Les inspecteurs généraux nous répondent qu’ils travaillent justement à la mise en place d’une bivalence Lettres-philosophie au CAPLP. Pour l’instant, il est clair que le développement et résultat de ces ateliers restent très modeste. MM.Mathias et Burbage estiment cependant que quelque chose a vraiment été engagé et espèrent qu’il deviendra bientôt possible d’obtenir une plus grande place pour la philosophie en LP. Le « PACTE » en LP offrira dès la rentrée la possibilité de financer à titre d’option les ateliers de philosophie.
Outre notre hostilité au PACTE syndicalement fondée, nous rappelons que le front de la démocratisation de la philosophie passe historiquement par la voie technologique et que, les dédoublements obtenus de haute lutte en 1994 – puis mis à mal par deux réformes du lycée (Chatel, Blanquer) – sont un préalable incontournable.
L’inspection générale soutient cette demande au sein d’un bloc de 4h de philosophie par semaine : une heure classe entière, 2h de groupe, 1h de co-intervention avec une autre matière. Si nos interlocuteurs partagent notre inquiétude sur l’état actuel de l’enseignement de la philosophie en VT cette demande commune de dédoublements se heurte systématiquement à la même réponse officielle, renvoyant chacun à l’autonomie des établissements. Il apparaît au contraire qu’un nouveau cadrage national est indispensable.
h) réforme des classes préparatoires aux écoles de commerce
Selon nos interlocuteurs, le projet de réforme de ces classes préparatoires n’est plus du tout d’actualité, étant donné que les effectifs commencent à remonter après une baisse probablement conjoncturelle. Ils ajoutent qu’ils souhaitent la consolidation des « petites » classes préparatoires, en insistant pour que le nombre de 48 élèves par classe soit entendu comme un maximum, et non comme un effectif requis pour que la classe soit maintenue. Les normes quantitatives doivent tenir compte des contextes scolaires particuliers.
i) CAPES et agrégation
Concernant la deuxième épreuve orale du CAPES, nos interlocuteurs estiment que, dans la forme actuelle, elle permet à la fois de faire du pédagogique et du disciplinaire En outre, il devrait y avoir cette année une liste complémentaire pour le CAPES (si l’application de saisie des résultats Cyclades le permet). Enfin, le nombre de places offertes à l’agrégation a été sensiblement augmenté (80 postes au lieu de 73).

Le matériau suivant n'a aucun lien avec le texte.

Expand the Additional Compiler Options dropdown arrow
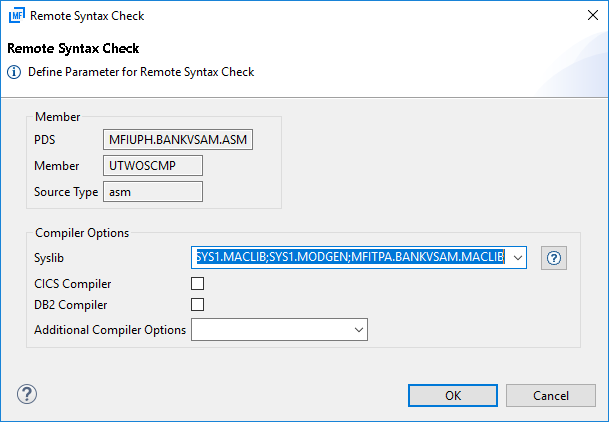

j) Liberté d’expression des professeurs
Nous rappelons l’attachement du SNES-FSU au principe du fonctionnaire citoyen tel qu’il a été défini par le ministre de la Fonction publique Anicet Le Pors et tel qu’il est garanti par la loi de 1983 (notamment dans son article 6). Bien entendu, la liberté d’expression, ce n’est pas le droit d’injurier, de diffamer, de tenir des propos outranciers, complotistes, homophobes, sexistes ou antisémites, tous condamnés par la loi. Nos élu·es en CAPA se montrent systématiquement vigilant·es et scrupuleux·ses pour que les droits et procédures réglementaires soient respectés quelle que soit la situation, y compris en cas de désaccord manifeste avec le collègue.
M. le doyen nous signale qu’il y a un beau texte de Hegel sur les fonctionnaires, qui ne sont ni des domestiques, ni des contractuels, avant d’ajouter que sur les réseaux sociaux, quelqu’un peut présenter ses opinions personnelles et défendre la ligne politique qu’il souhaite en se présentant comme « philosophe », mais non pas en se présentant comme « professeur de philosophie ».
Après environ deux heures de discussion, nous remercions nos interlocuteurs de nous avoir écoutés et d’avoir pris le temps de nous répondre de façon claire et cordiale.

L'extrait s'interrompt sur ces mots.